Alev elbisesini giymiş makyajını yaparken kendi kendine mırıldanıyordu. Çok kısık sesle konuştuğundan anlamıyordum. O sırada Aysu bornozla banyodan çıktı. Resmen Alev'in odasını işgal etmiştik.
Olaydan sonra Tom bu olayı gören herkesin hafızasını silmişti başım derde girmesin diye. Bir daha da bu konu açılmamıştı. Eh bu da benim işime gelirdi tabiki.
Alev Aysu'nun elbisesini giymeye yardım ettikten sonra, ki bu 45 dakikadan daha fazla sürdü, bana döndü;
"Sen ne zaman giyineceksin Mina?" Dedi. Törene 2 saat kala hâlâ giyinmediğim için kızgındı.
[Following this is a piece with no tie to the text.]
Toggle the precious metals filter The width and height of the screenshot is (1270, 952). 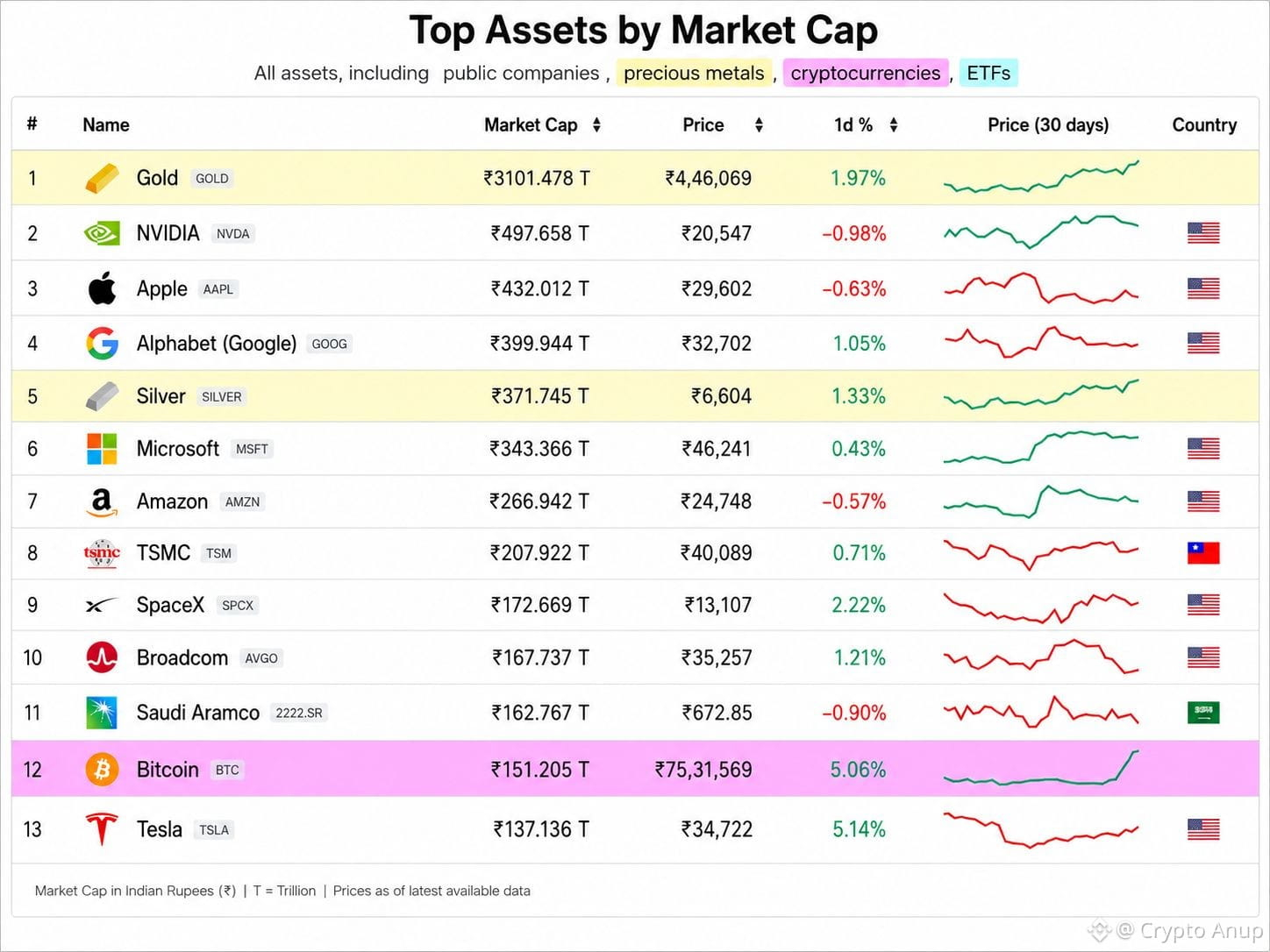pyautogui.click(x=694, y=73)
"Şimdi." Diye yanıt verdim. Askıda ki elbiseyi alıp Alev'in giyinme odasına gittim. Üzerimdekileri çıkardıktan sonra parmaklarımı elbisenin kumaşında gezdirdim. Elbisenin rengi solup siyah bir dumana dönüşürken duman üzerime gelip etrafımı sardı. Yavaş yavaş renkleri yeniden gelirken elbise üzerimdeydi ve karanlık bedenime tam uyacak şekilde elbiseyi düzeltmişti.
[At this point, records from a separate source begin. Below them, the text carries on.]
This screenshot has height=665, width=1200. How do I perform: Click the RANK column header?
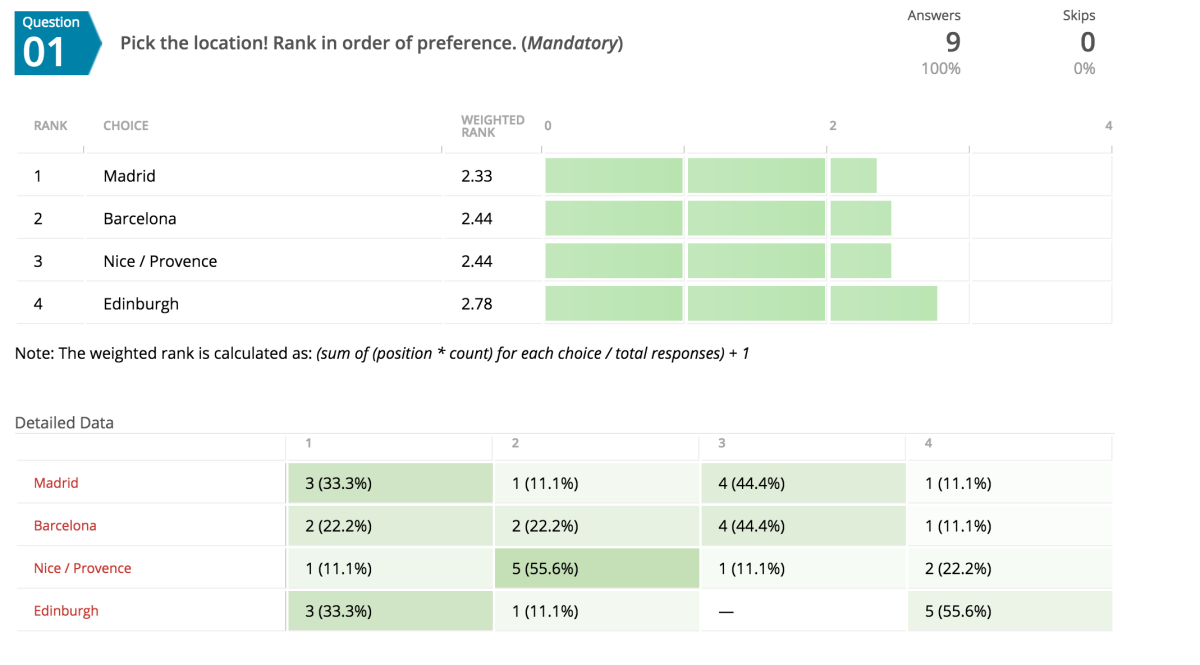(x=51, y=126)
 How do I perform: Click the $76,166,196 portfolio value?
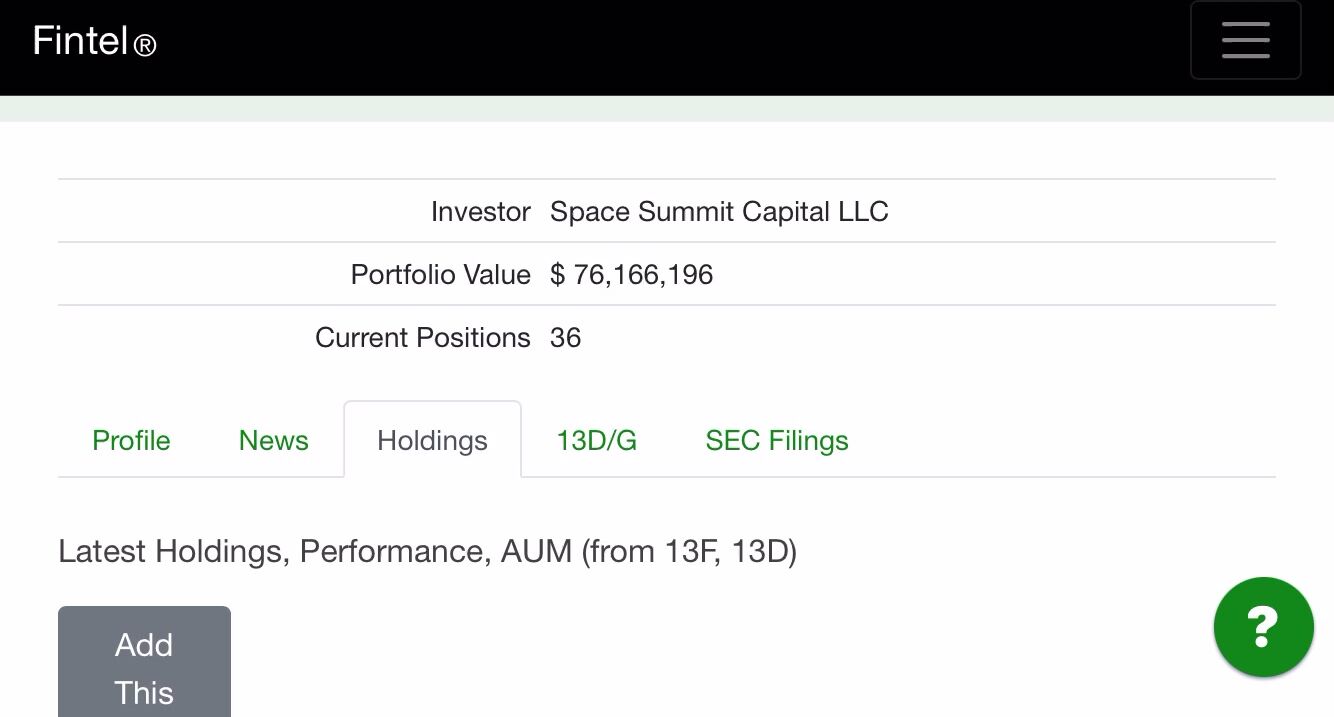pyautogui.click(x=631, y=274)
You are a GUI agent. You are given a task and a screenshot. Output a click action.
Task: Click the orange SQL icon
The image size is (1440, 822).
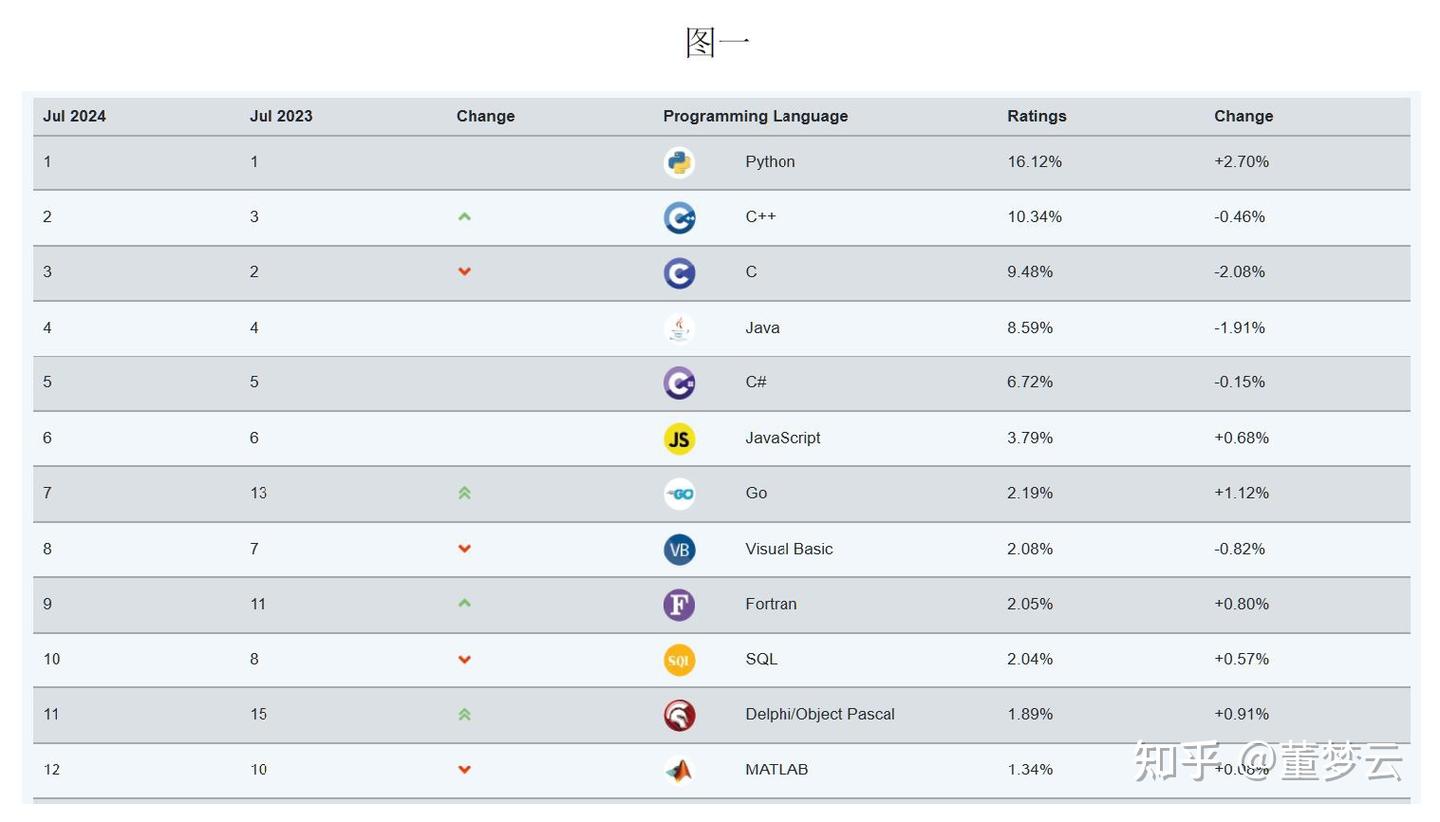coord(679,660)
Bunu yapmayı geçen günlerde öğrenmiştim. Dört gün boyunca boş boş odada duracağıma bir işe yarayım deyip karanlığı kontrol etmede gelişmeye çalışmıştım. Ortaya da böyle bir şey çıkmıştı. Sadece kıyafetlere dokunarak üzerime geçirebiliriyordum ya da çıkarabiliyordum.
Odadan çıktığımda ikisi de şaşkın şaşkın bana baktı. Bunun üzerine işaret parmağımı havada sallayarak;
"Beni küçümsüyorsunuz. Kalbim kırıldı." Deyip makyaj masasına doğru yürüdüm. Aynanın karşısına geçip gözlerimi kapattım. Zaten omuzlarımı geçen saçlarımı kalçama kadar uzatıp yüzümün yanındaki tutamların rengini değiştirdim.
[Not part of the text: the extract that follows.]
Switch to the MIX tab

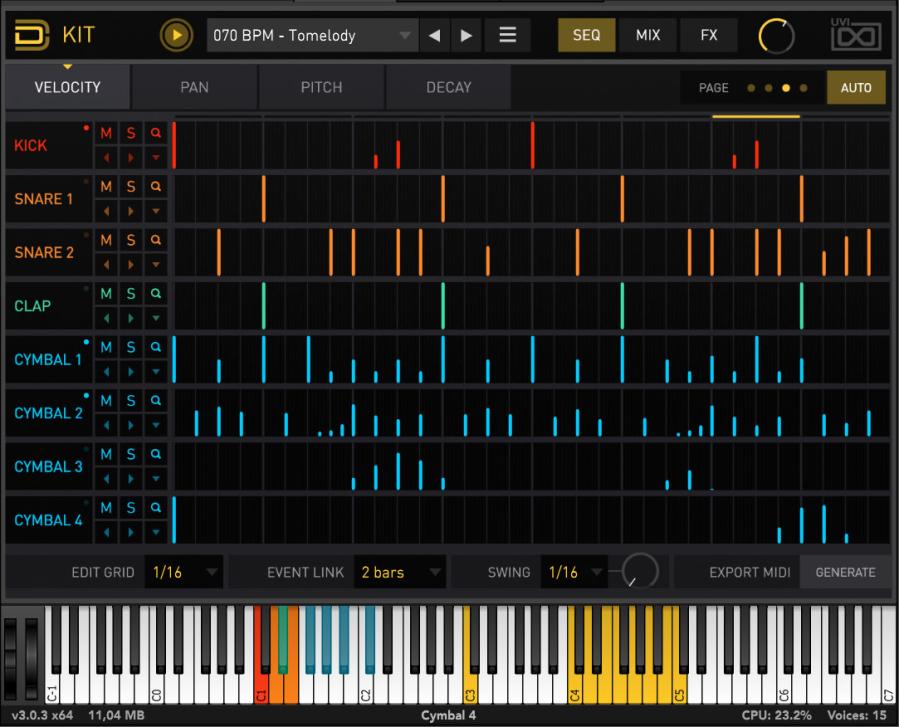648,36
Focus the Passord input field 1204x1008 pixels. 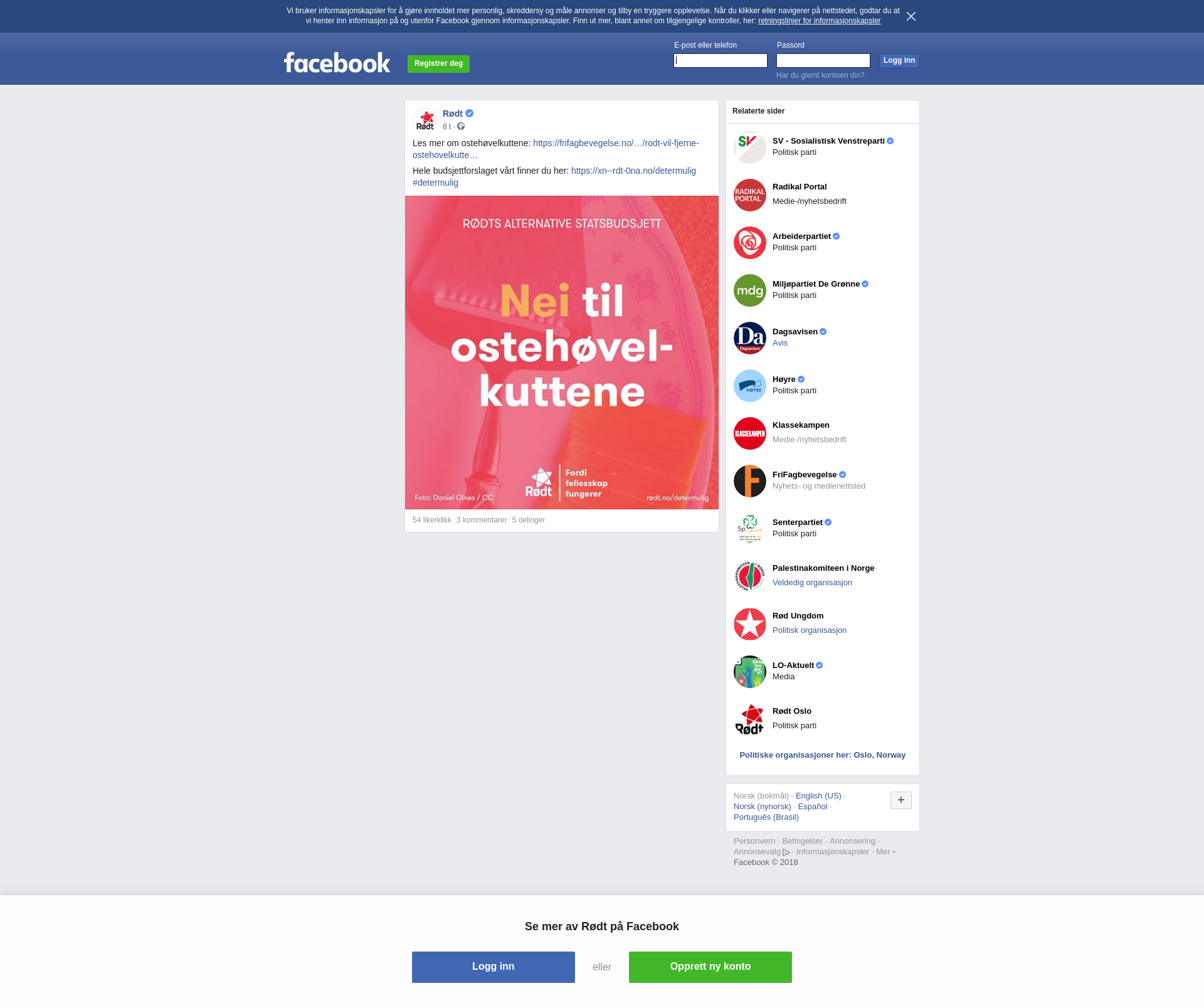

Birazcık da dalga katmıştım.Gözlerimi açtığımda yüzümün kenarındaki mor tutamlara baktım. Yalan söyleyemeyeceğim güzel iş çıkarmıştım. Kızların yüzündeki ifadeyi görünce kahkaha atmadan duramadım. Ayağa kalkıp kollarımı iki yana açtım.
"Bitti. Nasıl olmuşum?" Alev işaret parmağı ve baş parmağı ile çenesini tuttu. Dalga geçercesine;
"Bir şey eksik." Diye mırıldandı. Gözlerimi devirdim. Takmadığım eldivenimden ve takılardan bahsediyordu ha bir de makyajdan.
"Dur ya, tam olarak bittiğini söylemedim ki."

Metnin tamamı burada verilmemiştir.